**ACTION ITEM:** In the copy, include exactly the lines from the one with "Where should I" through the end of the data and no others, both ends kept, with every picture left out.

Collected data entries
########################################

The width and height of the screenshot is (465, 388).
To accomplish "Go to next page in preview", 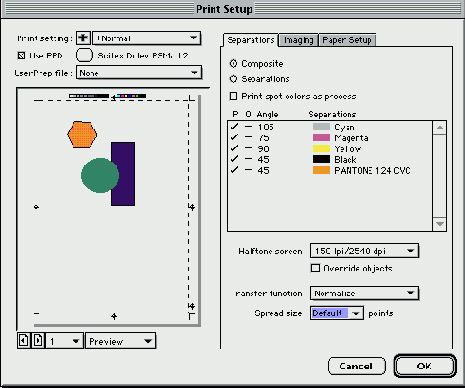I will click(x=38, y=341).
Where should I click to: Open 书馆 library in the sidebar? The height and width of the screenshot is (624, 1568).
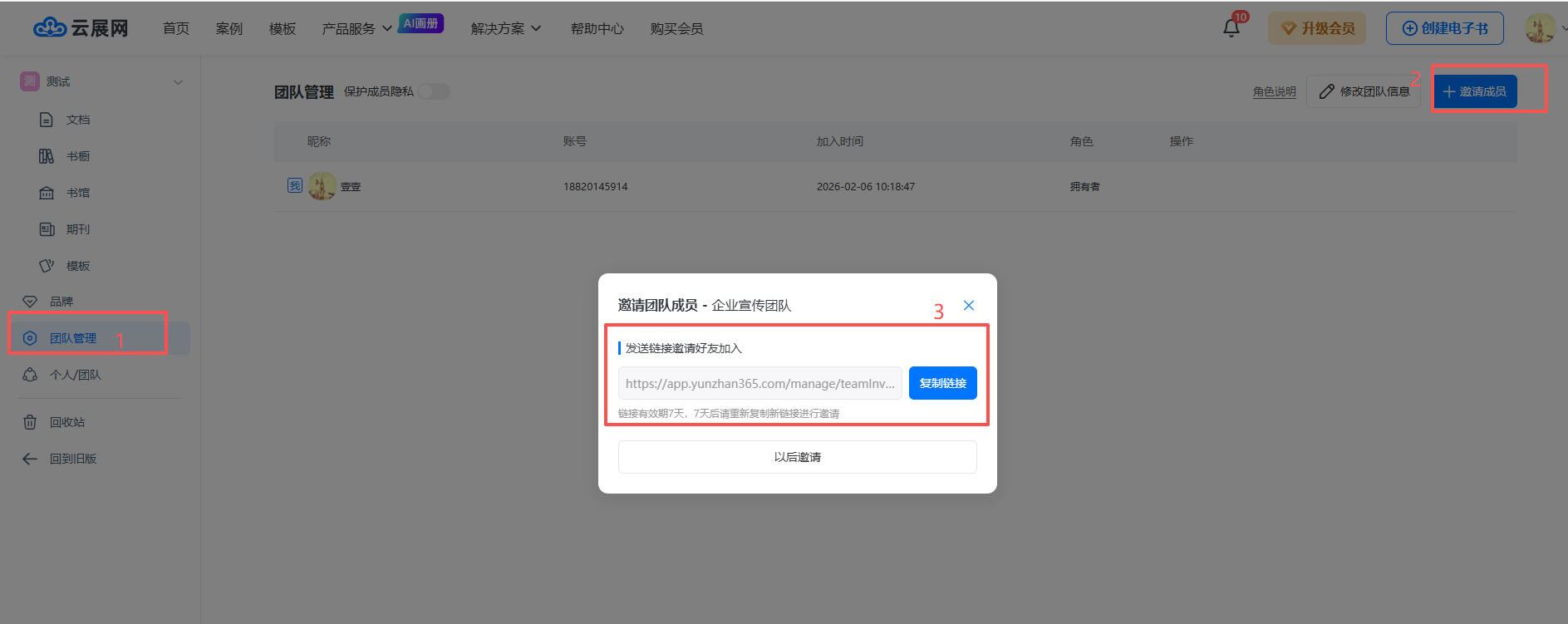tap(77, 193)
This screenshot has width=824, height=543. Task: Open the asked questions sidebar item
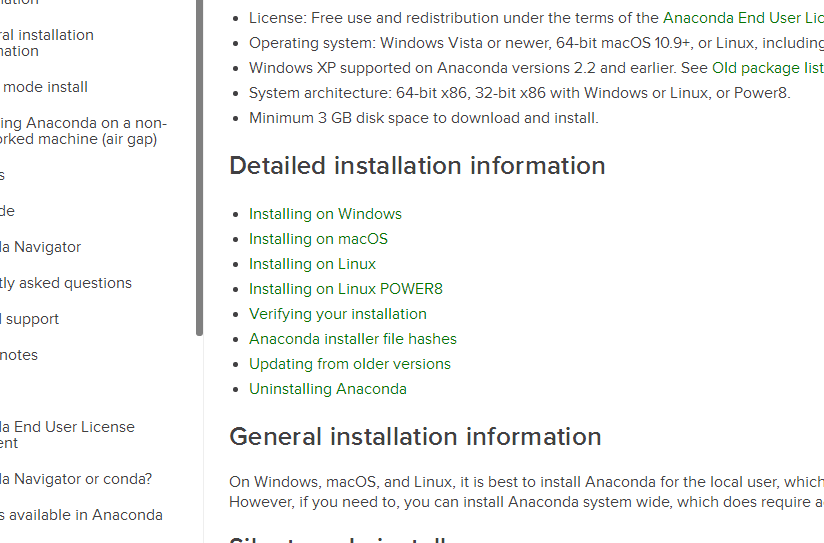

########################################

**WRITTEN RESPONSE:**
Where should I click to: Open 书馆 library in the sidebar? The height and width of the screenshot is (624, 1568).
tap(77, 193)
This screenshot has width=824, height=543. Task: Open the asked questions sidebar item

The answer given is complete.